Thursday, June 5, 2014

Back to Square One

Josephine had a very rough morning.  When Michael and I arrived back at the hospital at 7:30 a.m., three to four nurses were in the middle of intervening for another drop in blood pressure.  Josephine looked a bit pale and was unmoving because of the paralytic (which they explained was given so that she could completely relax and they could do all of the work for her.)  A few of the stitches in the middle of her chest had come loose and were covered by a piece of gauze spotted with blood.  The right side of her abdomen where the chest tube had previously been removed was bruised and swollen. Needless to say, to see her this way was upsetting...particularly when she had been moving and responsive less than 12 hours prior.

As we waited for them to stabilize her, it became evident that things were not improving.  Pretty soon more nurses entered the room, followed by doctors.  Josephine was now surrounded on all sides, waiting for blood to be delivered from the hospital pharmacy to compensate for her low hemoglobin.  (The acceptable level, we later learned, is 14 - 15.  Josephine was at an 8.)  For the first time since Josephine's treatment began, the Attending Fellow turned to us and said she was "worried", her thoughts amended only a few minutes later to "very worried".  Soon after, Dr. Forbess entered the room.  He took a quick look at Josephine, glanced at her stats and decisively announced, "It's not what you think.  I'm going to fix this."  Michael and I were then escorted from the room as they prepared it and Josephine for emergency surgery.

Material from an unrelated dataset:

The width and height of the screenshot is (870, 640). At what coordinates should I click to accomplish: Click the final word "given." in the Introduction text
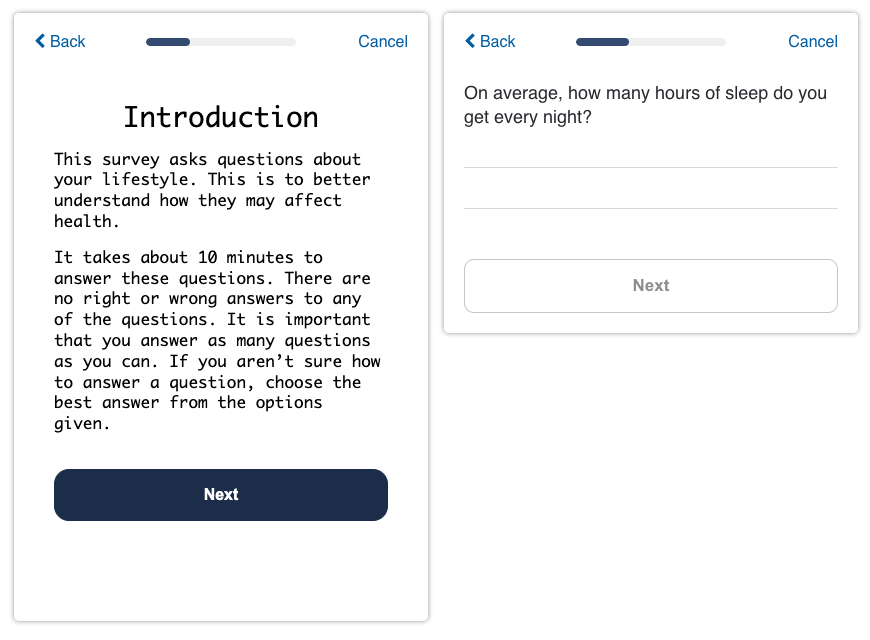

So where do we stand now?  When Michael and I left the hospital this evening, Josephine was stable.  As it turns out, during one of the early morning blood pressure episodes the nurses began to suspect that Josephine's shunt had clotted - a catastrophic event.   To remedy this, a bolus of heparin had been administered.  The heparin thinned out Josephine's blood and caused some small undetected bleeds in her chest to bleed out of control.  As the blood filled her chest cavity, it compressed the shunt and surrounding arteries and veins, including those that supply blood to Josephine's lower body. Dr. Forbess absolutely made the right call.  By acting when he did, he was able to relieve the pressure in Josephine's chest, clear out the excess blood and suture the bleeds before supply to Josephine's head or gut were compromised.

While I'm so thankful that our sweet girl has been given a second chance, I'll admit that I am also disappointed - we're now back to square one.  Due to the high risk of further bleeding and swelling, Josephine's chest was left open after today's surgery.  She now has a 1 -1 1/2" tape-covered window that extends from just below clavicle level to just below sternum level.  She is back on the paralytic, totally dependent on the ventilator and all of the medications from which she had been weaned are back at full strength.  They've told us that her chest will likely be closed this weekend, after which they'll begin to deescalate treatments just as they did before: first by eliminating the paralytic and gradually lowering the dosage on the dopamine and epinephrine, and eventually, by removing the breathing tube.  But instead of moving to the step-down unit tomorrow, it will be at least another week (if not more) in the CICU.  All of this, of course, depends on how well Josephine's body reacts. 

Today was rough.  Tomorrow will certainly be better.  Please keep our Josephine in your thoughts and prayers.